TASK DESCRIPTION: In the entries that follow, which lines hold the string "agent"? List them.

GIVEN RECORDS:
☆ ☆ ☆

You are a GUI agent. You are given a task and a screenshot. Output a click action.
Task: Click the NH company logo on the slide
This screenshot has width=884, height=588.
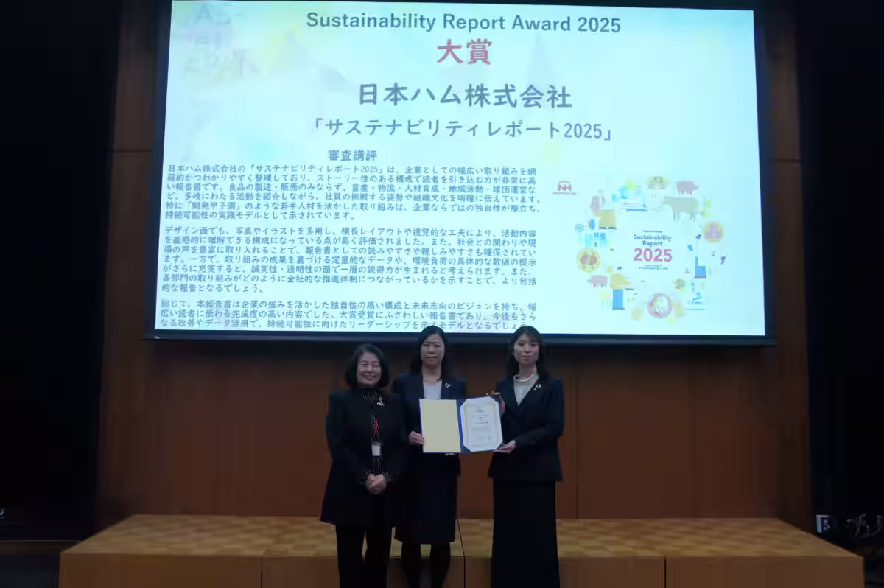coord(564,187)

☆ ☆ ☆

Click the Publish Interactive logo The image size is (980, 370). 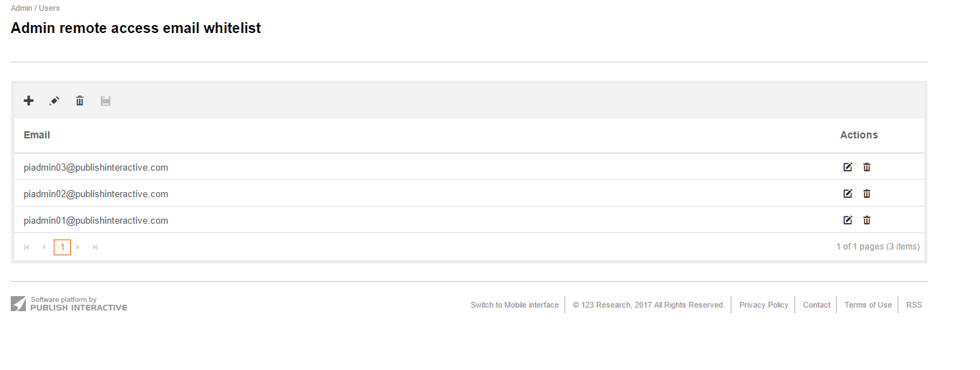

☆ ☆ ☆

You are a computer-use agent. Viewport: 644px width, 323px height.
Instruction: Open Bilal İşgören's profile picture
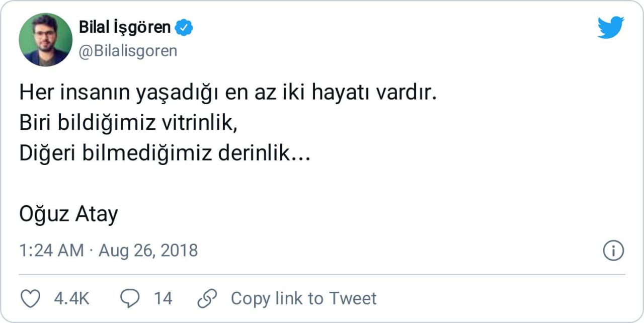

☆ ☆ ☆

THE ANSWER:
You are a GUI agent. You are given a task and a screenshot. Output a click action.
You are a computer-use agent. Viewport: 644px width, 323px height.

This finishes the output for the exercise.